Qp1 Peoria Loess (Late Pleistocene [Late Wisconsinan]), typically atop and
amalgamated with shallow sandy sediments of the Ogallala Group.
Light brownish gray, brown, pale brown, and light yellowish brown silt and sandy silt.
This mapping unit represents a thin increment of loess is mapped, as a general rule, over
coarser and more permeable sediments of the Ogallala Group on the uplands; this increment of
loess may be partially amalgamated with the uppermost unconsolidated sediments of the
Ogallala Group, making it difficult to discern as a separate stratigraphic unit.
F
Fill
Artificial fill from local sources.
This mapping unit is intended to portray significant accumulations of artificial fill in dams,
road embankments, and other manmade structures. Most of the fill in structures in the uplands
is derived from the excavation of the Pierre Shale.
W
Water
References
Joeckel, R.M., Dillon, J.S., and Howard, L.M., 2010, Surficial Geology of the Lynch
Quadrangle, Nebraska (STATEMAP). Conservation and Survey Division, School of
Natural Resources, institute of Agriculture and Natural Resources, University of NebraskaLincoln, Lincoln, Nebraska
http://snr.unl.edu/data/geologysoils/digitalgeologicamaps/digitalgeologicmaps.asp
Skinner, M.F., and Johnson, F.W., 1984, Tertiary stratigraphy and the Frick Collection of fossil
vertebrates from north-central Nebraska. Bulletin of the American Museum of Natural
History 178, article 3.
Skinner, M.F., and Taylor, B.E., 1967, A revision of the geology and paleontology of the Bijou
Hills, South Dakota. American Museum Novitates 2300:1-53.

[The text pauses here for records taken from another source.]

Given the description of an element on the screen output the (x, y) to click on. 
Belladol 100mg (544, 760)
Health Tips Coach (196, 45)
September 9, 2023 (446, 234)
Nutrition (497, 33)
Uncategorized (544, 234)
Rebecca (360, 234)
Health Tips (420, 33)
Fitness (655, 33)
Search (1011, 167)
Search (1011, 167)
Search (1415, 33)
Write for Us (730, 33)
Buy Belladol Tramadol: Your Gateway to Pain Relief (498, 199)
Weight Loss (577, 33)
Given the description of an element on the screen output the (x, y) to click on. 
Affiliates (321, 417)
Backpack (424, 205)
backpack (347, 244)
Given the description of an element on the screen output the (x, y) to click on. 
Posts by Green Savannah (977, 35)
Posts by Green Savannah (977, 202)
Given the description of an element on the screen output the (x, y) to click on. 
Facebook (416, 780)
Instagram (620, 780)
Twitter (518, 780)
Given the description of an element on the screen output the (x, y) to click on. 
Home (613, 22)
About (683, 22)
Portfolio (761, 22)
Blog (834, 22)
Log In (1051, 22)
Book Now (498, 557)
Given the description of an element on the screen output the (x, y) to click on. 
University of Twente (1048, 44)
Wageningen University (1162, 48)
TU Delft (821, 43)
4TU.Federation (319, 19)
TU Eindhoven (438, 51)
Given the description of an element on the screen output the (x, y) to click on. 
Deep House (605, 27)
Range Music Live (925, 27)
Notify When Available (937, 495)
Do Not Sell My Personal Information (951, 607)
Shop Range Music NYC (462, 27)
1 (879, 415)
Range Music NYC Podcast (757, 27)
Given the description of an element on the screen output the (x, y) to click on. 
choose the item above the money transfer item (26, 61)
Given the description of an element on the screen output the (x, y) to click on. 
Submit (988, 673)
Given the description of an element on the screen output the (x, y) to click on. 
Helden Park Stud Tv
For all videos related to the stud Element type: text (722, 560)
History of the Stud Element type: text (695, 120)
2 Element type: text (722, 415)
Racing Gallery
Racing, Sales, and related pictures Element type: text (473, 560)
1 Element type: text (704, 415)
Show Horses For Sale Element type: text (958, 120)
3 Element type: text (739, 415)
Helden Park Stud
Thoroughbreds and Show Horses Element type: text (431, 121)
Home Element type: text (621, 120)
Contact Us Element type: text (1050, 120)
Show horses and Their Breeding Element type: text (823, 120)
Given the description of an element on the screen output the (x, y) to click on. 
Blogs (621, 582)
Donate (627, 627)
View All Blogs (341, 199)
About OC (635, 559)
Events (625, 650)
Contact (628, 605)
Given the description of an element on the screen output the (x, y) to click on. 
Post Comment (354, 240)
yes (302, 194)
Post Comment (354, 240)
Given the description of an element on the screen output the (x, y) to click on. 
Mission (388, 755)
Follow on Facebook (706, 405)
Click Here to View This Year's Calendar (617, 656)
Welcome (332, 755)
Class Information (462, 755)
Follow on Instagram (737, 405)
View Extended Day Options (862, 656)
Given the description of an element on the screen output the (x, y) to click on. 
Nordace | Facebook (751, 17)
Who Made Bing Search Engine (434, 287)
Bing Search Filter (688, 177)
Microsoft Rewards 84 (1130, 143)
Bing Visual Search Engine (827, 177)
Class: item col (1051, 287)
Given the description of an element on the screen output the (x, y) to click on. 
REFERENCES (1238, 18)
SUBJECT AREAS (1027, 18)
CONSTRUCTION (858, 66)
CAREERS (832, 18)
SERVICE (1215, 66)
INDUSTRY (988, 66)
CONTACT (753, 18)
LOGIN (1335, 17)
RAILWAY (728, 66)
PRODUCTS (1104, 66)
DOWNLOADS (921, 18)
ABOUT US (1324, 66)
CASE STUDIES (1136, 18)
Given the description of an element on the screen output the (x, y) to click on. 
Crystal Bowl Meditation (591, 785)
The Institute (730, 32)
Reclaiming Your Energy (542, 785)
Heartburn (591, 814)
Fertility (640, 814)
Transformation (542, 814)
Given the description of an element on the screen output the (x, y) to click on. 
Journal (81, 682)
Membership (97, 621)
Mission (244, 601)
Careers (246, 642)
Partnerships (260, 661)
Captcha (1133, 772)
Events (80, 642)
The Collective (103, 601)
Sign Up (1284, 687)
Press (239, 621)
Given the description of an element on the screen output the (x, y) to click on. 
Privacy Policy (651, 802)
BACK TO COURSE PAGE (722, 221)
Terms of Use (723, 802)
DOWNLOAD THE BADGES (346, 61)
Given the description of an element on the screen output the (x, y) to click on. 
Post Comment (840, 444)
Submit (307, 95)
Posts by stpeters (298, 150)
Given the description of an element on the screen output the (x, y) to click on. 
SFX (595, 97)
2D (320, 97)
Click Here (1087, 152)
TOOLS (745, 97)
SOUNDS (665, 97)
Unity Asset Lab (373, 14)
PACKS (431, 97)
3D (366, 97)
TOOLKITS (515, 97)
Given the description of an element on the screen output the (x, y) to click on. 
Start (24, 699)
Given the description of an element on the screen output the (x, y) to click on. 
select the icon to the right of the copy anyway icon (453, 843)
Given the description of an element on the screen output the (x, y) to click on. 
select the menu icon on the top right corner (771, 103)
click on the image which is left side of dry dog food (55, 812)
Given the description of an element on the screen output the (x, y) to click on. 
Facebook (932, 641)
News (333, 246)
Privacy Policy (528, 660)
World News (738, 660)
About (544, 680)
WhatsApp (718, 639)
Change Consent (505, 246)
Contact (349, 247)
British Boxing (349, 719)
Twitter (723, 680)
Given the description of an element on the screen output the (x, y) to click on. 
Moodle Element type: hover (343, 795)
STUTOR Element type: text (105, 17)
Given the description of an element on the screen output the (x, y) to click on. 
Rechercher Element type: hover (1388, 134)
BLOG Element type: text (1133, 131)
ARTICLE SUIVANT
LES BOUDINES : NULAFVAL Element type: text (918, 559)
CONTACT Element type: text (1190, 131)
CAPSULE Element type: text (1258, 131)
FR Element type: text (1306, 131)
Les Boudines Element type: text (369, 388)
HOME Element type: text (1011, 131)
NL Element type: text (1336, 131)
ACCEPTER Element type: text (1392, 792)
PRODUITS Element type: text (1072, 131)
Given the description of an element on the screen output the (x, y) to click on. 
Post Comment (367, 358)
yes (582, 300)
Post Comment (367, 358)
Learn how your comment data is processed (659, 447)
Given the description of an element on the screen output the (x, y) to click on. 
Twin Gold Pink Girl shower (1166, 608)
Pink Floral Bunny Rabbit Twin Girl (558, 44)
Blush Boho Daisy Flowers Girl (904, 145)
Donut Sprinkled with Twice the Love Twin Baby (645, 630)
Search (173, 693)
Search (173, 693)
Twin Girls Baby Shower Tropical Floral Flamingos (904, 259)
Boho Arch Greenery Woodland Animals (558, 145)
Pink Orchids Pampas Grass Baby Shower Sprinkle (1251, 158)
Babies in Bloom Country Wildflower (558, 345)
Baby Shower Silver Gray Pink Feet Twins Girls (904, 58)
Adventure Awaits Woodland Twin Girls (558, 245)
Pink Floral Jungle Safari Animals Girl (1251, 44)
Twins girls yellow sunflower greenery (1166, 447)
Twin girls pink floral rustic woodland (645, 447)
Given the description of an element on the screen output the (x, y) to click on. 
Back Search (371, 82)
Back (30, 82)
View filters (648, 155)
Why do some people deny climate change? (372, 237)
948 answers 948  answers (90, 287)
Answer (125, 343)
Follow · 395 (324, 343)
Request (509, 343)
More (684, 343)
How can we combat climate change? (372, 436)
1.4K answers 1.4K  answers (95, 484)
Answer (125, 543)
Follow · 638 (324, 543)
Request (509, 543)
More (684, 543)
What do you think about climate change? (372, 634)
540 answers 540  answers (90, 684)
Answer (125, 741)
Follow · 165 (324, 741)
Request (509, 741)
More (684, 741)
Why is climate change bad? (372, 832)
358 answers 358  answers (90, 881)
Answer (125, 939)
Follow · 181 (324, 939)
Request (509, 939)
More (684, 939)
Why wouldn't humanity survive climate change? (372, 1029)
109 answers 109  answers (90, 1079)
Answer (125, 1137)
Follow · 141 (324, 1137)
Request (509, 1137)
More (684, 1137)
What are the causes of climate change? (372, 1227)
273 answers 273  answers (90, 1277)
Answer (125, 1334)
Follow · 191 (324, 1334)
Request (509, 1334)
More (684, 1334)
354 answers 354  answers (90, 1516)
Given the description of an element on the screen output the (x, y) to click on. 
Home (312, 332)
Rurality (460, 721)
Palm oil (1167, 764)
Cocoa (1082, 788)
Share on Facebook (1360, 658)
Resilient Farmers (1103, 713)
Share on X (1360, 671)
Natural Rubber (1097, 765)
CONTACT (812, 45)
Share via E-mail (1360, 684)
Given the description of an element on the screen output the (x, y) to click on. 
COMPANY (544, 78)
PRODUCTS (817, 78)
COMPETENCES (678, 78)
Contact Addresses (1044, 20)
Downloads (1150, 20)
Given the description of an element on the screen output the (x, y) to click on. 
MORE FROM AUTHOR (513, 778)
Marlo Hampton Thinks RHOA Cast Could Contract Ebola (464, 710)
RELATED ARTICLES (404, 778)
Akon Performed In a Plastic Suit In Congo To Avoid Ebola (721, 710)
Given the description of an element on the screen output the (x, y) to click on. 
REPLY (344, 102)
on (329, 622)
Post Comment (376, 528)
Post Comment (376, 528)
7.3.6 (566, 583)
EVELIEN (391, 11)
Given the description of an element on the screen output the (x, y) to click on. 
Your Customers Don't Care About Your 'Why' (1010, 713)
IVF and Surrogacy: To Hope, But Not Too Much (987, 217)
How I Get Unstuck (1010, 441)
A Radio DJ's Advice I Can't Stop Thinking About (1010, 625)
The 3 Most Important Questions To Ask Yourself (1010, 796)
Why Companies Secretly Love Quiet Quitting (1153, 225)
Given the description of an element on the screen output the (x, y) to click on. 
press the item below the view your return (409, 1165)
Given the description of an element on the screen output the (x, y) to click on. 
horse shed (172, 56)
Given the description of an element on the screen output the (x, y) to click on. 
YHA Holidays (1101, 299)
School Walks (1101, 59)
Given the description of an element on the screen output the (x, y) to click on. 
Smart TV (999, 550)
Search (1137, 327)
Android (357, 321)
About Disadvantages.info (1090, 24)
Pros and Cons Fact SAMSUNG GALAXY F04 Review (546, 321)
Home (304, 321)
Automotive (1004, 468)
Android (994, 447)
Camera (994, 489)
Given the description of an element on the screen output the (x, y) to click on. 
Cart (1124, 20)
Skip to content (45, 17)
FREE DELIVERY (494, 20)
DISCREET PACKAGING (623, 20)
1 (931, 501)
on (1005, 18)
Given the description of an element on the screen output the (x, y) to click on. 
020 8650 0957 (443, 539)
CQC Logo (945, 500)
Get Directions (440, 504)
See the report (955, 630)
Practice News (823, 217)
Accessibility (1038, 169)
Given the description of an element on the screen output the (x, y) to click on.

Tedford, R.H., Albright, L.B., III, Barnosky, A.D., Ferrusquia-Villafranca, I., Hunt, R.M., Jr.,
Storer, J.E., Swisher, C.C., III, Voorhies, M.R., Webb, S.D., Whistler, D.P., 2004,
Mammalian biochronology of the Arikareean through Hemphillian interval (Late
Oligocene through Early Pliocene Epochs). In: Woodburne, M.O. (Ed.), Late Cretaceous
and Cenozoic Mammals of North America, Geochronology and Biostratigraphy: Columbia
University Press, New York, pp. 167-231.
United States Department of Agriculture, Natural Resources Conservation Service, 2006, Land
Resource Regions and Major Land Resource Areas of the United States, the Caribbean, and
the Pacific Basin. U.S. Department of Agriculture Handbook 296.